Voght’s defense that Harris’s plan would not necessarily mean more classroom time for the teachers and the students hints at what is perhaps the most appealing part of the plan: its value as a step towards universal after-school programs. After-school programs already exist en masse for wealthy school systems with wealthy parents filling up wealthy PTAs. The idea of delivering a sense of equity to schools that service lower-income communities is full of potential. But that potential is undercut by its demand that the participating schools find a non-federal partner to match at least ten percent of the federal grant, which the Mother Jones piece comes out and admits is for the when the “grant money has run out.” Any proposal that relies on private funding is almost guaranteed to widen the gap between affluent and more cash-strapped communities.

Even if the solution was a fully covered federal guarantee, that promise would still be a limited response to a series of much more complex issues that could likewise be solved through federal action. For instance, the plan presumes a nine-to-five schedule, and thus does nothing to help shift workers, despite the fact that millions of Americans are forced to work jobs that run during the evening and early morning. And that’s not even to consider the question of whether extending the school day is actually good for kids, whose schedules are already built—with scant regard for their health—around the dictates of the adult working day.

The present reality of being a working person, let alone a working mother, in America is an average work week that veers on becoming mentally and physically unsustainable by lunch every Thursday: While U.S. workers have achieved production rates far higher than any time in the past century, the humane ideal of a 40-hour work week continues to be a mirage for most, rather than a legal mandate. Wages, adjusted for inflation, have stagnated. Yet individuals work, on average, 269 more hours per year than an economy of our size and strength would suggest is needed. Thirteen million workers have been forced to pick up second jobs, with women far out-pacing men in being financially dependent on multiple sources of income to get by. By every measurable statistic, Americans are working too much and being paid too little.

This brings us to the labor-rooted rage that was directed at Harris’s pilot program: People, generally, are tired of half-measures. They are sick of someone offering them a minuscule tax grant. If expanding after-school programs is as high as one’s ceiling goes on potential solutions to what is at it’s heart a labor crisis, then one should not be shocked when laborers shake their fists. Put plainly, Harris’s plan is a duct tape solution on a sinking ship, when what’s required is an entirely new vessel.

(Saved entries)
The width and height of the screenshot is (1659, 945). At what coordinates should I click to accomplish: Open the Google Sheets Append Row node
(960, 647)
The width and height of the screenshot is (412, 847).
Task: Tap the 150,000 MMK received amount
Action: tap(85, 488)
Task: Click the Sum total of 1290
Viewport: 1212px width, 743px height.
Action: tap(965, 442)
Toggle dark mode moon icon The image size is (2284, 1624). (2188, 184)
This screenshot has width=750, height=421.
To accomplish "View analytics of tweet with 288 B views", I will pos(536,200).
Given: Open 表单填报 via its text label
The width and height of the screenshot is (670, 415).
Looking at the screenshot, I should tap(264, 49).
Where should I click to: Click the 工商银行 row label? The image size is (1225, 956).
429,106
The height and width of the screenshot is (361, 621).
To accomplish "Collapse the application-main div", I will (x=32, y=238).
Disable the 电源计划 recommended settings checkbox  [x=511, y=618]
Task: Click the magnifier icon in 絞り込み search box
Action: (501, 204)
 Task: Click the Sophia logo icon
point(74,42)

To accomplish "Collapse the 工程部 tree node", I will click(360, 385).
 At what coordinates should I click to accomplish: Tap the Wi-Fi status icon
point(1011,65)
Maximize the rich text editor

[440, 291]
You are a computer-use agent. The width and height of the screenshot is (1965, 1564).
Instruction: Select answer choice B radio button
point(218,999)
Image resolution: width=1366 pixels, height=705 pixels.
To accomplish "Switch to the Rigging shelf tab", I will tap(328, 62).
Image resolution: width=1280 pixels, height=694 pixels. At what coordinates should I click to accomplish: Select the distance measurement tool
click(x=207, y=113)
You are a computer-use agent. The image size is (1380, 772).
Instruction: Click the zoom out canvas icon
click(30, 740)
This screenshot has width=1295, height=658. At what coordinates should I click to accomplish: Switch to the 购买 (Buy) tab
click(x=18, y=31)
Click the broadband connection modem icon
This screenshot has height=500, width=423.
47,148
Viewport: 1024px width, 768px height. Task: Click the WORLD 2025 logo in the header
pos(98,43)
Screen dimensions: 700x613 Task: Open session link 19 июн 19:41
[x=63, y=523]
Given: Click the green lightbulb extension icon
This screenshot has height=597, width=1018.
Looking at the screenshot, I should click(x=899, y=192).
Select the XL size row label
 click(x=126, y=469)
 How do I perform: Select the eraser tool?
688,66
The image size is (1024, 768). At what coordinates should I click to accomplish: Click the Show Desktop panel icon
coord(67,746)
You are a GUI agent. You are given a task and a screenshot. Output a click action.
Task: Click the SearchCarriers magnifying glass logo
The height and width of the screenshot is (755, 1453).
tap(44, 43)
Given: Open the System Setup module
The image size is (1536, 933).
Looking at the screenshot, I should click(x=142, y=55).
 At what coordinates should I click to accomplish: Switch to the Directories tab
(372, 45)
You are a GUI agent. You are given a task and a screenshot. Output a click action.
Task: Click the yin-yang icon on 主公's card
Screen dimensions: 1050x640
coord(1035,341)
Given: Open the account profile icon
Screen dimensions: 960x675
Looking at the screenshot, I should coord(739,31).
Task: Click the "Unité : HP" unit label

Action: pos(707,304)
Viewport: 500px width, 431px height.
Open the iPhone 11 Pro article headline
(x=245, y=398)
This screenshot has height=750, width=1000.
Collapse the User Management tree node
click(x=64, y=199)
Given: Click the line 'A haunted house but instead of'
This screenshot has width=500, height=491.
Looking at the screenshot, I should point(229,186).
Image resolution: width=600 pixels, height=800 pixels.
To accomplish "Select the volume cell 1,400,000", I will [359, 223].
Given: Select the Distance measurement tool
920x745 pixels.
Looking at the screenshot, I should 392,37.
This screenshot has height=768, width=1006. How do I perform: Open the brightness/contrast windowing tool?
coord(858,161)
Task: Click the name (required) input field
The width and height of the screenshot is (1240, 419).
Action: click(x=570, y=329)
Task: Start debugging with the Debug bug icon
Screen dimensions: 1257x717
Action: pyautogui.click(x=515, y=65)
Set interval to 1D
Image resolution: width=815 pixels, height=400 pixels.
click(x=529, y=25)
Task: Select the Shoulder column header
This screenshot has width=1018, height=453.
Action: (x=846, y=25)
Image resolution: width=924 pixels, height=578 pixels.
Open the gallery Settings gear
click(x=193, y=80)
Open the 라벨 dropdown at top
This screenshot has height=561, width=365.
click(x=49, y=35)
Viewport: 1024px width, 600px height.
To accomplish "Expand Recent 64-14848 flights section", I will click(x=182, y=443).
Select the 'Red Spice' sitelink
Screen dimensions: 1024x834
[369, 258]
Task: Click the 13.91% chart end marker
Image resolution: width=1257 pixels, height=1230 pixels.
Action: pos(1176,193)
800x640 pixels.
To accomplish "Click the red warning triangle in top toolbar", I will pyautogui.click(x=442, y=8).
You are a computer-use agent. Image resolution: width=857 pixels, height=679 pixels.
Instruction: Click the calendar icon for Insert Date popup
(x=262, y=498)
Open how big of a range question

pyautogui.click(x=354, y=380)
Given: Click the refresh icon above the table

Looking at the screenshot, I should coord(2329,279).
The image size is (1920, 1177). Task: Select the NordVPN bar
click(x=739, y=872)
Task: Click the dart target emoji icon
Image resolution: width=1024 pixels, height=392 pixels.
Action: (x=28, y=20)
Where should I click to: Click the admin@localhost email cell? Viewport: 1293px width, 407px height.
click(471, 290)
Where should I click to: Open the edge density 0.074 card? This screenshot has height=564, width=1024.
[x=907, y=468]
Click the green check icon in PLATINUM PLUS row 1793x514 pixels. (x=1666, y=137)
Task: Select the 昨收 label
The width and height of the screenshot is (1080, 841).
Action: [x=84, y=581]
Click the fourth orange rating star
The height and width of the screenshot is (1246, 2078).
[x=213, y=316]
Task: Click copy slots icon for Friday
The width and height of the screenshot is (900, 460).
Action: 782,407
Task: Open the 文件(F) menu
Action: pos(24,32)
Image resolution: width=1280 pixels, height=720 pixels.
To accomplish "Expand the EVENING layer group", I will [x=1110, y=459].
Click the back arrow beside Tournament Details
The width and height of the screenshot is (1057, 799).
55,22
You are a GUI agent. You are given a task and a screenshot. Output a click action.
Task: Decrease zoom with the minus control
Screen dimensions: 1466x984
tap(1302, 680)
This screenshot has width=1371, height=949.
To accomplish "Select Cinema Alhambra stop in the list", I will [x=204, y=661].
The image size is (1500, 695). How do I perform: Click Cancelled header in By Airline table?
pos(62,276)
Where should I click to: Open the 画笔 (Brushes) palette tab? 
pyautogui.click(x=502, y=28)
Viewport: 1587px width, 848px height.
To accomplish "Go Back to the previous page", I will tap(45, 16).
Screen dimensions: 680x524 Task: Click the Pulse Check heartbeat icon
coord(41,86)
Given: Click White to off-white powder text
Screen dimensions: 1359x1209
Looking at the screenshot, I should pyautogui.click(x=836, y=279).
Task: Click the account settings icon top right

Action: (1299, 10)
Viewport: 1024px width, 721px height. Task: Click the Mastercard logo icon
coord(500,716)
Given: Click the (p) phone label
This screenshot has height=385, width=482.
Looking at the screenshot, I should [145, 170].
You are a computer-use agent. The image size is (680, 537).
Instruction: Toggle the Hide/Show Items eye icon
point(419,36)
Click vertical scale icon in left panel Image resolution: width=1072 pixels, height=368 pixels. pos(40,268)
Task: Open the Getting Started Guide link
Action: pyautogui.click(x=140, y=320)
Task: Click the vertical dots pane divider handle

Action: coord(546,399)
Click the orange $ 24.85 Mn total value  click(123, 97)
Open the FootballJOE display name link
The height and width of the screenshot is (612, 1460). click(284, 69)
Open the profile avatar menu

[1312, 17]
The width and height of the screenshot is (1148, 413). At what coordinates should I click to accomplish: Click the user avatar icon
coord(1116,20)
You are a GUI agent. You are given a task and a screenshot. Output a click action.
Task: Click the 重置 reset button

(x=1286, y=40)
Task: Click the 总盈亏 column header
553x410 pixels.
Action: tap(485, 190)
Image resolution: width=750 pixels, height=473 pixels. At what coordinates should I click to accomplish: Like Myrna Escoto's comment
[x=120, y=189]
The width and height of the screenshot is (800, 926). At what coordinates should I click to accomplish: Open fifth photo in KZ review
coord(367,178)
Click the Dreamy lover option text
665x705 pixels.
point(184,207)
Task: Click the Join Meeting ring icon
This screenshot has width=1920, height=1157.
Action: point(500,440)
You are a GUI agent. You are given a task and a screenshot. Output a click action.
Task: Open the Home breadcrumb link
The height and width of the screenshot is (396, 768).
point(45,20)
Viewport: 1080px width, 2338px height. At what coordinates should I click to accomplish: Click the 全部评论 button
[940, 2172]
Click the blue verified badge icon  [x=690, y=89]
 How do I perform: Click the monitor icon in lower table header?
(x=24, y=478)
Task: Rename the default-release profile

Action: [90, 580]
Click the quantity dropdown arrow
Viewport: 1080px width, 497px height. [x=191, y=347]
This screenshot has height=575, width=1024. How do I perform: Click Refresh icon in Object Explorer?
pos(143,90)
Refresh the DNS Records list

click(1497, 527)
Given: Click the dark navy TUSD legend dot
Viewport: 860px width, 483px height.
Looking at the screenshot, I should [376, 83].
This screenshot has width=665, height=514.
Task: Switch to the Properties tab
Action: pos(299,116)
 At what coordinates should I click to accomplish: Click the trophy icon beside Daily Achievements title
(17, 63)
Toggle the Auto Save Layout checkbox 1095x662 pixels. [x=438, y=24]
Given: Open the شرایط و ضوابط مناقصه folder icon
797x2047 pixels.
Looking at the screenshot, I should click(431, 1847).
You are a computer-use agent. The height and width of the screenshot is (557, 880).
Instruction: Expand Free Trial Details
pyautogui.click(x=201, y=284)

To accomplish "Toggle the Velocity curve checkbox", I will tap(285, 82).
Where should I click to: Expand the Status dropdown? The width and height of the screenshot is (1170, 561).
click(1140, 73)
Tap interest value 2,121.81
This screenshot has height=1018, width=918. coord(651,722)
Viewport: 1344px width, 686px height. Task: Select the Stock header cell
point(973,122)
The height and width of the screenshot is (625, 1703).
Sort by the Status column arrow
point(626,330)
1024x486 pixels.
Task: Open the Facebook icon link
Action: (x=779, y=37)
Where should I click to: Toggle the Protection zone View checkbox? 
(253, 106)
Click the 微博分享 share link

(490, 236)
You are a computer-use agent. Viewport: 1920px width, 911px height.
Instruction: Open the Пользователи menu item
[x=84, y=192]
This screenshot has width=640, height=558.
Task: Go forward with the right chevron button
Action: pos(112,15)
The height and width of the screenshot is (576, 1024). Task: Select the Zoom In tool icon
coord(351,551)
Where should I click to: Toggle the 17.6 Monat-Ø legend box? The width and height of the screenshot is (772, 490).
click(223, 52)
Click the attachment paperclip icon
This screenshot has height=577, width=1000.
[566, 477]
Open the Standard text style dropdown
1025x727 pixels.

● **SET OF TASKS**
1. Answer these questions from the passage on Harris's after-school plan.
(a) What share of the federal grant must a non-federal partner match?
(b) On average, how many more hours per year do individuals work than an economy of this size and strength would suggest is needed?
(c) How many workers have been forced to pick up second jobs?
2. Resume the passage on Harris's after-school plan, picking up after its final sentence.

● **ANSWERS GIVEN**
1.
(a) At least ten percent.
(b) 269 more hours.
(c) Thirteen million.

2.
It’s also a classic moderate response: an attempt to offer a solution as simple as the financially questionable and politically regressive paleocon focus on shoving mothers back into the home, without restructuring American labor as proposed by politicians further left. With popular candidates like Warren and Sanders sitting atop the polls by promoting major expansions of workers’ rights, “Medicare for All” health plans, and other fundamental rewritings of the economic rules governing the modern American household, Biden, Buttigieg, and Harris have reached for plans those running in similar politico circles might refer to as “sensible” or “common-sense solutions.”

The problem with these common-sense fixes is that they offer the illusion—very seductive given the urgency of the problem—that an over-determined, multi-factor crisis actually has simple, partially privatized, low-cost solutions. These plans cling to the belief that there may still be a minimum effort, or even profitable, plan for helping someone ensure their child is taken care of while they labor away to keep said child insured and housed. While many overburdened parents might indeed welcome the relief of a longer school day, and school employees might indeed spill tears of joy if such a program were able to offer them few extra thousand dollars, politicians should not be allowed to exploit the urgency of their needs: The fact that parents might feel gratitude if their needs are only partly met is not an endorsement of a half-assed policy.